Provided data: Begin

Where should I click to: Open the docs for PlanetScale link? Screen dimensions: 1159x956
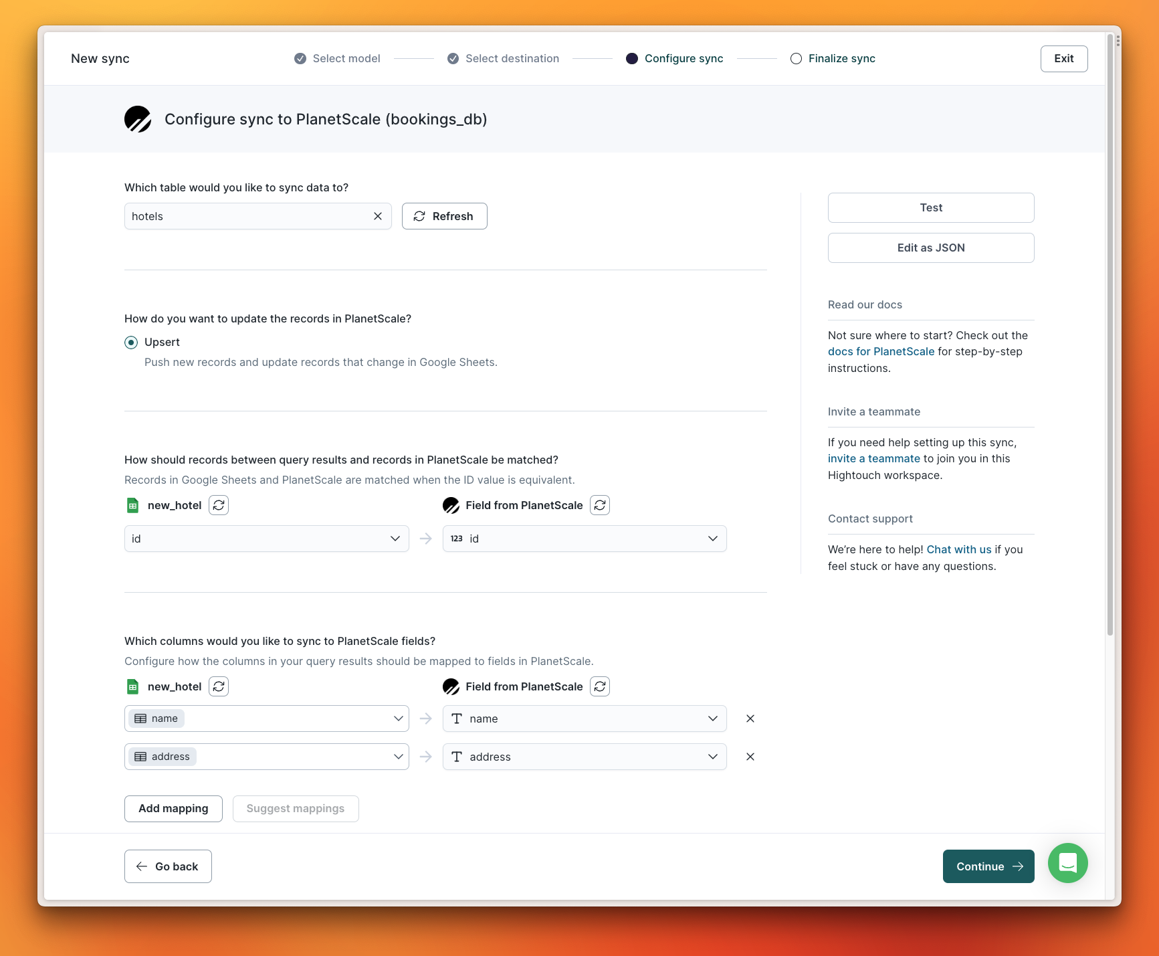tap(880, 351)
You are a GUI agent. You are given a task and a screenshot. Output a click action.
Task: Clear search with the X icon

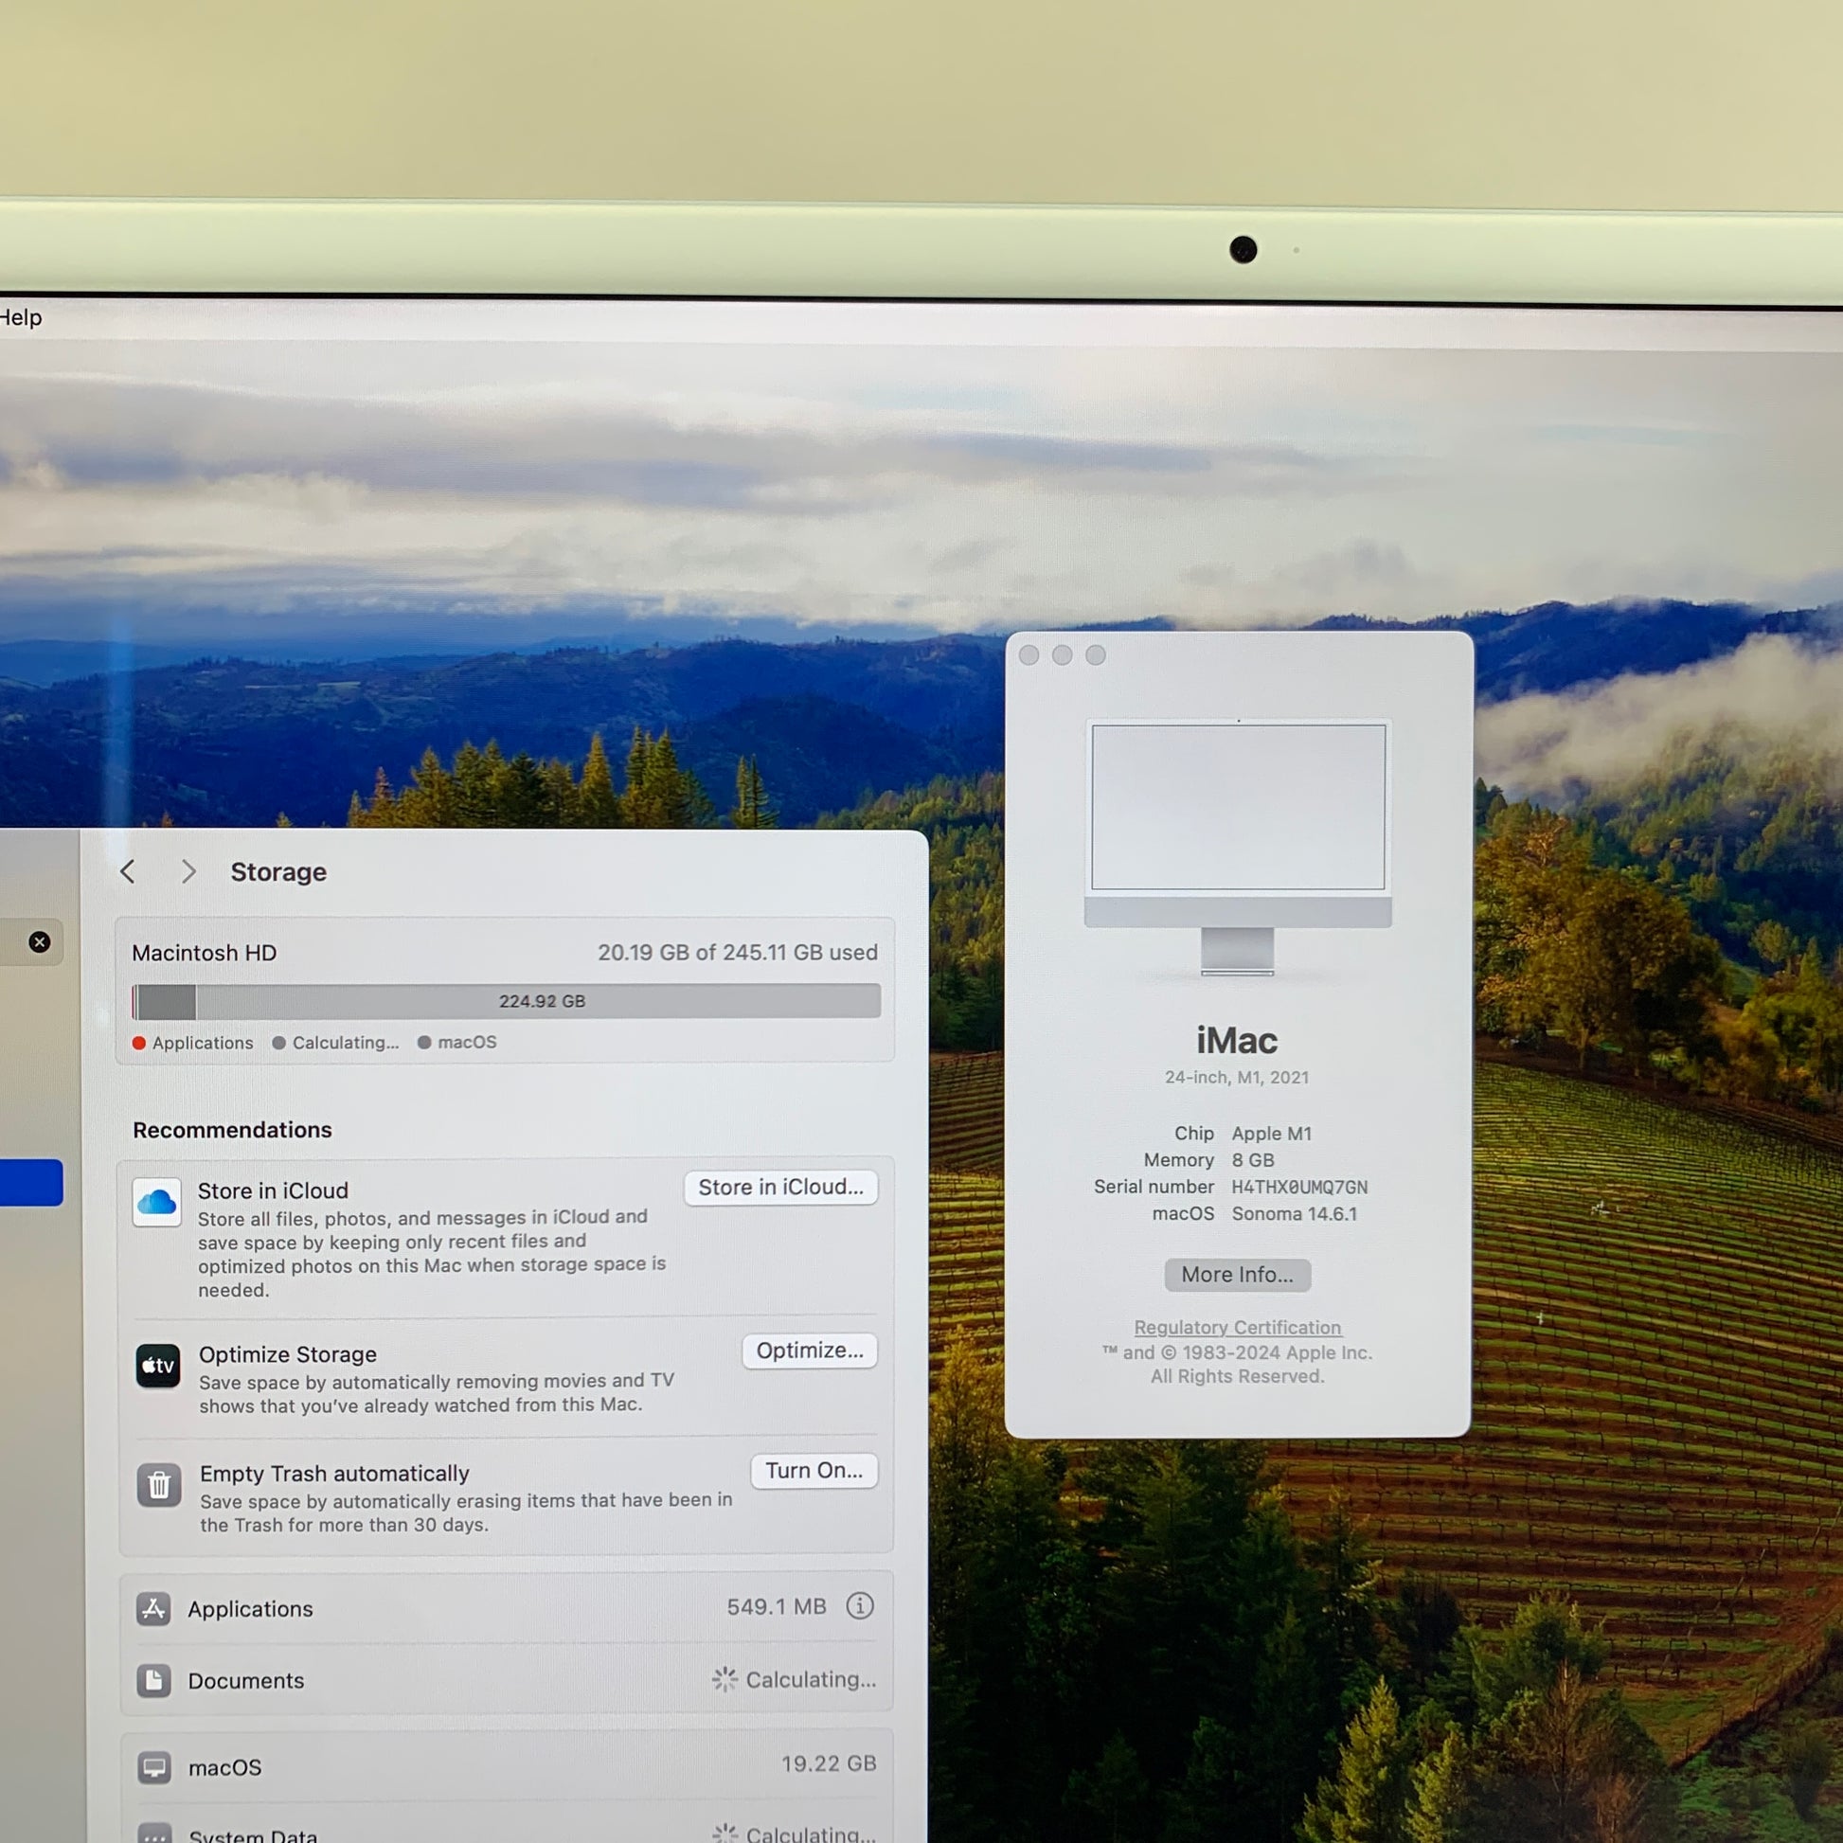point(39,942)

Provided data: End

What you have to do: The data above must be given again in full and unaltered, minus its images.

Task output:
Where should I click to: Open the docs for PlanetScale link? Screen dimensions: 1159x956
tap(880, 351)
You are a GUI agent. You are given a task and a screenshot. Output a click action.
Task: Clear search with the X icon

point(39,942)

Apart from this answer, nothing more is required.